### Records

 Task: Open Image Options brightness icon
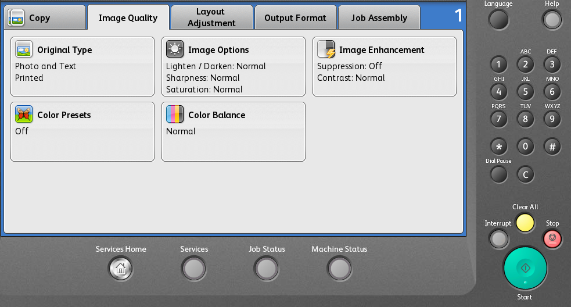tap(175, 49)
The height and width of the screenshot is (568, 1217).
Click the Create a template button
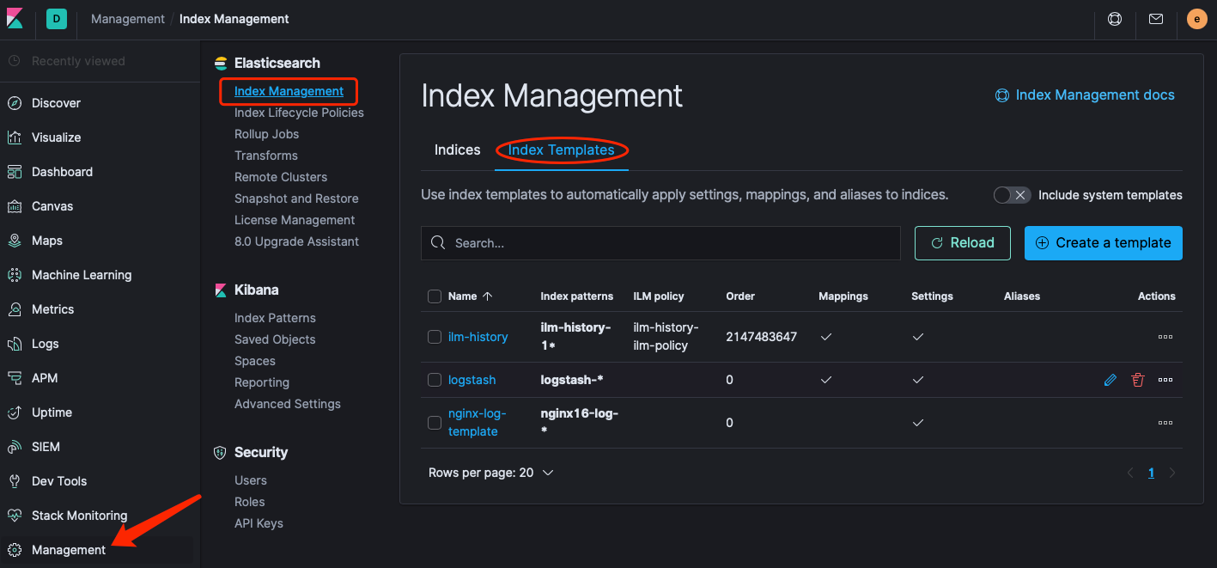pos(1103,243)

######

** Exercise prompt **
Reproduce the material above exactly but drop all images.

** Solution below **
 Task: Open Image Options brightness icon
tap(175, 49)
The height and width of the screenshot is (568, 1217).
Click the Create a template button
pos(1103,243)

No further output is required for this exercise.